YOUR GOAL » Throughout the listing that follows, find each line with the word "notice" and copy it.

SOURCE INFORMATION »
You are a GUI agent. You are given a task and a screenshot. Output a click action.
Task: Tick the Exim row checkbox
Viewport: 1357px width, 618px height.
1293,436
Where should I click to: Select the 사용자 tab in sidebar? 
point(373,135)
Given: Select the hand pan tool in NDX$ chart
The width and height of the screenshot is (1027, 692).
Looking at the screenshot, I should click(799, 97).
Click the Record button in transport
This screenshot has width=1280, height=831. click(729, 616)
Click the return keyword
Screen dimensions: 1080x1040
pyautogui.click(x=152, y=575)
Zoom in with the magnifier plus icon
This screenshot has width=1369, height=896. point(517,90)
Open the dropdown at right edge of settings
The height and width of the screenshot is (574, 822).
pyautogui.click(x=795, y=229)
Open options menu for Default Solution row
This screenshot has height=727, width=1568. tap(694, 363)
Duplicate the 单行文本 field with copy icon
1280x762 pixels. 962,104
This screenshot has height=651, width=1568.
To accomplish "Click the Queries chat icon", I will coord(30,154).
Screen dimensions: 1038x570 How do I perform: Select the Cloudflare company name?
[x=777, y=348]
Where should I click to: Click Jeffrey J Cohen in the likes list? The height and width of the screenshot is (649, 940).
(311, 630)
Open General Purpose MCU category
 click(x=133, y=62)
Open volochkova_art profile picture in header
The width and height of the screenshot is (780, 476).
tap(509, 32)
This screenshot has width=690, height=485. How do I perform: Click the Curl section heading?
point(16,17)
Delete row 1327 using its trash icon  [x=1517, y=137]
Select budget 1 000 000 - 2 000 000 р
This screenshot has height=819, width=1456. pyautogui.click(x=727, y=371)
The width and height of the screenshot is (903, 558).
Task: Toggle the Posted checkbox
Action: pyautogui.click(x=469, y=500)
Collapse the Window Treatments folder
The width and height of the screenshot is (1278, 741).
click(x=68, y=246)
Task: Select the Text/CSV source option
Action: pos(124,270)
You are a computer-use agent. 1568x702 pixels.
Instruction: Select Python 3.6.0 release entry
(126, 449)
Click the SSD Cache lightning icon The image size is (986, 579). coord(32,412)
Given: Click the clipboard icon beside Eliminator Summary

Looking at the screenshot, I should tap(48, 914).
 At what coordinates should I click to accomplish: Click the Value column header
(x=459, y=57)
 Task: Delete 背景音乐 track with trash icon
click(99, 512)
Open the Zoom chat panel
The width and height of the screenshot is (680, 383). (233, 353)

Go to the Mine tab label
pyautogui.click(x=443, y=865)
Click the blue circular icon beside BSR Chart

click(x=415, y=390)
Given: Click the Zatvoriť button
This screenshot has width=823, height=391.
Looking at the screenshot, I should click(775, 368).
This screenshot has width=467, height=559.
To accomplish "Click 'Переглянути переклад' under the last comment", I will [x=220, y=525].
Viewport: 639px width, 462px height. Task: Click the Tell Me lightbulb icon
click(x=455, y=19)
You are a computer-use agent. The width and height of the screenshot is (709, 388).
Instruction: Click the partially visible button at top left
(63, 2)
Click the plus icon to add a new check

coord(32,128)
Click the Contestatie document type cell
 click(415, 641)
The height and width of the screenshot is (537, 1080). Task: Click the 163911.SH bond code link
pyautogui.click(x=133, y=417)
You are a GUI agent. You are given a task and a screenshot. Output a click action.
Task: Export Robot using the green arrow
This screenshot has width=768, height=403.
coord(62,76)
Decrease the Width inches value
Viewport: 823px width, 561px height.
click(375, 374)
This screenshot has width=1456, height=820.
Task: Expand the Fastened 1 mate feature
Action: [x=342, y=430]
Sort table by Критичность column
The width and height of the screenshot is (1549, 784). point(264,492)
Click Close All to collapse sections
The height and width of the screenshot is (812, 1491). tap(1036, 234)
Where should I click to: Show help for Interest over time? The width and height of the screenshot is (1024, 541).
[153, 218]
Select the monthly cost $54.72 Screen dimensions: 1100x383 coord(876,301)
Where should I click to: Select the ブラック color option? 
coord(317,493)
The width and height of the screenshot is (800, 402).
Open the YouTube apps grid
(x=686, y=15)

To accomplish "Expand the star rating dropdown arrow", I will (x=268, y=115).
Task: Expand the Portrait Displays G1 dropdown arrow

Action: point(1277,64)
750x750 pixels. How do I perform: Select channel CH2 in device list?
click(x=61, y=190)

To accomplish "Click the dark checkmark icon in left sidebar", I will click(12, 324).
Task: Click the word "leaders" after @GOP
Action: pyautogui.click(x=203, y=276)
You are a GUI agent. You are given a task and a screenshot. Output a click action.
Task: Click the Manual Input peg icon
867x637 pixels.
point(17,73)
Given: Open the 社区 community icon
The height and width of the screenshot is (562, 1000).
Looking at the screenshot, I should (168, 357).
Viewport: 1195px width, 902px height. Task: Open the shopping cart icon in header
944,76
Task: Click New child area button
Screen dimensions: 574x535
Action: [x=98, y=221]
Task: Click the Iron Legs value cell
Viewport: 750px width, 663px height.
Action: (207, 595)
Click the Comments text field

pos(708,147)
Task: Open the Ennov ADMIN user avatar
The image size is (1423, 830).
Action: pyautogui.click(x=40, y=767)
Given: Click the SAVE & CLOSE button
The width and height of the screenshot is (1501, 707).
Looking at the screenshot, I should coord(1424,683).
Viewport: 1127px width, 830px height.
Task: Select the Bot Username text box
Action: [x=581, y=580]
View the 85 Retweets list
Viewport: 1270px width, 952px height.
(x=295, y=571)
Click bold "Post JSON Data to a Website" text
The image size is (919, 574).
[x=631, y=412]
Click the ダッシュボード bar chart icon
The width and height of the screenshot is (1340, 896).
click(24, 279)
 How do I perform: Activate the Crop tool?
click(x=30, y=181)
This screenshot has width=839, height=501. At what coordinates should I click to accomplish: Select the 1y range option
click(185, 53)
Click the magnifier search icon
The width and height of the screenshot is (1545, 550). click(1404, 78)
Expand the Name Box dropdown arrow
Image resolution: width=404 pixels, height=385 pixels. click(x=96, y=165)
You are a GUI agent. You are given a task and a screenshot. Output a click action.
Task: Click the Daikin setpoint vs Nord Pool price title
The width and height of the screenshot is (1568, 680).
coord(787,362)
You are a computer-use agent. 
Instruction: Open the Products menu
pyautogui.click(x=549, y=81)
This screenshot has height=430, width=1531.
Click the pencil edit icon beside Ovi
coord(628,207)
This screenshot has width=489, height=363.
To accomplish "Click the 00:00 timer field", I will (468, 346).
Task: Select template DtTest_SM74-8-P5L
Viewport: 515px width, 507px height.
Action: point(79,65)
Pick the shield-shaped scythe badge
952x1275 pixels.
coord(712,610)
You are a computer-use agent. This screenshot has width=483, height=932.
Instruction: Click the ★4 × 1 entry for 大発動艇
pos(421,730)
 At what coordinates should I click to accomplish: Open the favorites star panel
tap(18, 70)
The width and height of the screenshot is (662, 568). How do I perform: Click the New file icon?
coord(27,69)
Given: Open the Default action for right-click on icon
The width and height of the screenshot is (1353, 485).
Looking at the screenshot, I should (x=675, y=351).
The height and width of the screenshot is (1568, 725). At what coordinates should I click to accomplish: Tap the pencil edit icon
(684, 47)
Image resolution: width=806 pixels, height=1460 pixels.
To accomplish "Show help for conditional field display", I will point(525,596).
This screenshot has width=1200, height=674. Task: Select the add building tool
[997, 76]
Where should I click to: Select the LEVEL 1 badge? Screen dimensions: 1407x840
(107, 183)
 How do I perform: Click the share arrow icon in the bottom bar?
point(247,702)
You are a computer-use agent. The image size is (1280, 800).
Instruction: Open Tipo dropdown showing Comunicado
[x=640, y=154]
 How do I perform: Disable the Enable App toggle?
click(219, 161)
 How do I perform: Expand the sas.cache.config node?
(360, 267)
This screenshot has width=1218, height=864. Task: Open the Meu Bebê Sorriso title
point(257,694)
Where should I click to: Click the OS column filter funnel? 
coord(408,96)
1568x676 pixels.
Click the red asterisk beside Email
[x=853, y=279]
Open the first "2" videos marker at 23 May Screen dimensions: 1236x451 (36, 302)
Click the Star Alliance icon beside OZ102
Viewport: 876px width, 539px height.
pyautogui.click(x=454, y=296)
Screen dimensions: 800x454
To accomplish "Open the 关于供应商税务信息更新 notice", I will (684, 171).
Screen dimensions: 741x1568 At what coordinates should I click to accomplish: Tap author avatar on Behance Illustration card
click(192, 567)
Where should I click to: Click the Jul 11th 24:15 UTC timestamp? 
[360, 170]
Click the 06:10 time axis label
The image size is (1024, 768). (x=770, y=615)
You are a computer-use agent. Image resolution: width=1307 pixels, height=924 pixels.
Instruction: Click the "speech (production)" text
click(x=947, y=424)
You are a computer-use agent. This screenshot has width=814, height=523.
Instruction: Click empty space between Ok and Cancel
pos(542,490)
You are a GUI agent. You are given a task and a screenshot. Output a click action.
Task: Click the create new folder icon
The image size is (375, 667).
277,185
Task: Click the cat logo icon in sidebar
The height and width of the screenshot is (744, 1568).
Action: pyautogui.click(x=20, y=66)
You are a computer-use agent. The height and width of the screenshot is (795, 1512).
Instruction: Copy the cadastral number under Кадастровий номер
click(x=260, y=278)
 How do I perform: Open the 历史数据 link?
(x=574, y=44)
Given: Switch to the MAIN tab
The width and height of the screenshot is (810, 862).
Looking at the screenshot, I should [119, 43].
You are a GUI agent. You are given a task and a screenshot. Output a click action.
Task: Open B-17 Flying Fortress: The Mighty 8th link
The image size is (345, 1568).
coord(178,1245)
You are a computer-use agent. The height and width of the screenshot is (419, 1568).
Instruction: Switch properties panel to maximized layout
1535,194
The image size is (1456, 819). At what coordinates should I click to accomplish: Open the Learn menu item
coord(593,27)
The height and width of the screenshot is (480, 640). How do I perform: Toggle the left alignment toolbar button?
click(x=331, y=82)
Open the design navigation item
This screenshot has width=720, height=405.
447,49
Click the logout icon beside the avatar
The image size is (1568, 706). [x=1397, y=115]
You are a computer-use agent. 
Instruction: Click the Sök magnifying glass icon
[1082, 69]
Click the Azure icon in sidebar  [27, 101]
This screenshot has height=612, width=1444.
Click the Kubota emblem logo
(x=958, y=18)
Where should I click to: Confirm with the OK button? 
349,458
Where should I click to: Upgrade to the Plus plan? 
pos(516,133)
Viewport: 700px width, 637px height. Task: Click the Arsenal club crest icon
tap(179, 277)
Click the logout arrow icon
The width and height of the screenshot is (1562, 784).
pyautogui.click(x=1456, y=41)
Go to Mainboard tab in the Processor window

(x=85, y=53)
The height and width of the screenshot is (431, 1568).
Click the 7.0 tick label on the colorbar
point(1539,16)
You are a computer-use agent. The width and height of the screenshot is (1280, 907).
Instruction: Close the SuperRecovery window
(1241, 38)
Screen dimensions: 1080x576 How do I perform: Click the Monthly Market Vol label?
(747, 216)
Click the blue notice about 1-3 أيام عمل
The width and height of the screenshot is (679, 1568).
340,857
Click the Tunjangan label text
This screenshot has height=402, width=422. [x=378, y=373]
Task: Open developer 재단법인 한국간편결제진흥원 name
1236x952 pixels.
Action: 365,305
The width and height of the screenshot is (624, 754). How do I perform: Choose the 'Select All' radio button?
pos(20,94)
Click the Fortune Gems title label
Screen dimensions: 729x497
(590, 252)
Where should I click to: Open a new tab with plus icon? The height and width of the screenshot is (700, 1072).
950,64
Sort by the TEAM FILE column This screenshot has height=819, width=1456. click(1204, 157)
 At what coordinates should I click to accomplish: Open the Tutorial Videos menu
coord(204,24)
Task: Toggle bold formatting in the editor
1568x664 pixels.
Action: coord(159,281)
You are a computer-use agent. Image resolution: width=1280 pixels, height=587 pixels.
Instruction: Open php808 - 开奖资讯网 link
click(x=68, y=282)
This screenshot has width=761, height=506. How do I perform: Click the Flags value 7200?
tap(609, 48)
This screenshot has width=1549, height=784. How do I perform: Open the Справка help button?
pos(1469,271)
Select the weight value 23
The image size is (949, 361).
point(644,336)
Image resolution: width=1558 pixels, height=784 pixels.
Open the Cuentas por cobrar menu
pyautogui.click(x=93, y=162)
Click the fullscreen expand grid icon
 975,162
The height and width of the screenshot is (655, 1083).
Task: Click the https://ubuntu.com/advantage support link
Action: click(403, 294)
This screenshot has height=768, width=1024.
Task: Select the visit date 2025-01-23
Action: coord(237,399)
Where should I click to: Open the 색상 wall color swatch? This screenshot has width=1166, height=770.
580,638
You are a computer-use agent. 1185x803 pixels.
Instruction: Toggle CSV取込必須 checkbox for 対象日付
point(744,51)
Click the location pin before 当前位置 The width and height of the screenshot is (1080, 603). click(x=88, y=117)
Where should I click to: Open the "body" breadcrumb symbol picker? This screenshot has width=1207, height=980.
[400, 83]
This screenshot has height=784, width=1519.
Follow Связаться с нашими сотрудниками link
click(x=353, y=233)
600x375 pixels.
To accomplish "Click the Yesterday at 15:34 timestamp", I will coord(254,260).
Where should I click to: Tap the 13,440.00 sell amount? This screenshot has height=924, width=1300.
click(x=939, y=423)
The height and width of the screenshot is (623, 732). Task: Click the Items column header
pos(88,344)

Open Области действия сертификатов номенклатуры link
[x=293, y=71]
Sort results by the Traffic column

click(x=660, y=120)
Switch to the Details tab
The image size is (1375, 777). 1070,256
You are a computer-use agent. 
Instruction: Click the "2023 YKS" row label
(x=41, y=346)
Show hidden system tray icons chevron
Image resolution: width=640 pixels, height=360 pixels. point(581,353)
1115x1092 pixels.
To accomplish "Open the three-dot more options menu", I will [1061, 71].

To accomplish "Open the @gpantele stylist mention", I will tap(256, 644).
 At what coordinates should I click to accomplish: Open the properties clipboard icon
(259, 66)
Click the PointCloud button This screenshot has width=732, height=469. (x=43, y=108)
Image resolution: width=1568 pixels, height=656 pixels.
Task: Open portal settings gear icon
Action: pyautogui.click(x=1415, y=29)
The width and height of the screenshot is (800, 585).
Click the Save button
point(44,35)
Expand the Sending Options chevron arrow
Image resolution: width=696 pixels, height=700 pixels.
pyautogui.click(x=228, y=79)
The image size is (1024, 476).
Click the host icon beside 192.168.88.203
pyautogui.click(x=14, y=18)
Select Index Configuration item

ANSWER TO THIS TASK »
To accomplish "Open the 关于供应商税务信息更新 notice", I will (684, 171).
Click the blue notice about 1-3 أيام عمل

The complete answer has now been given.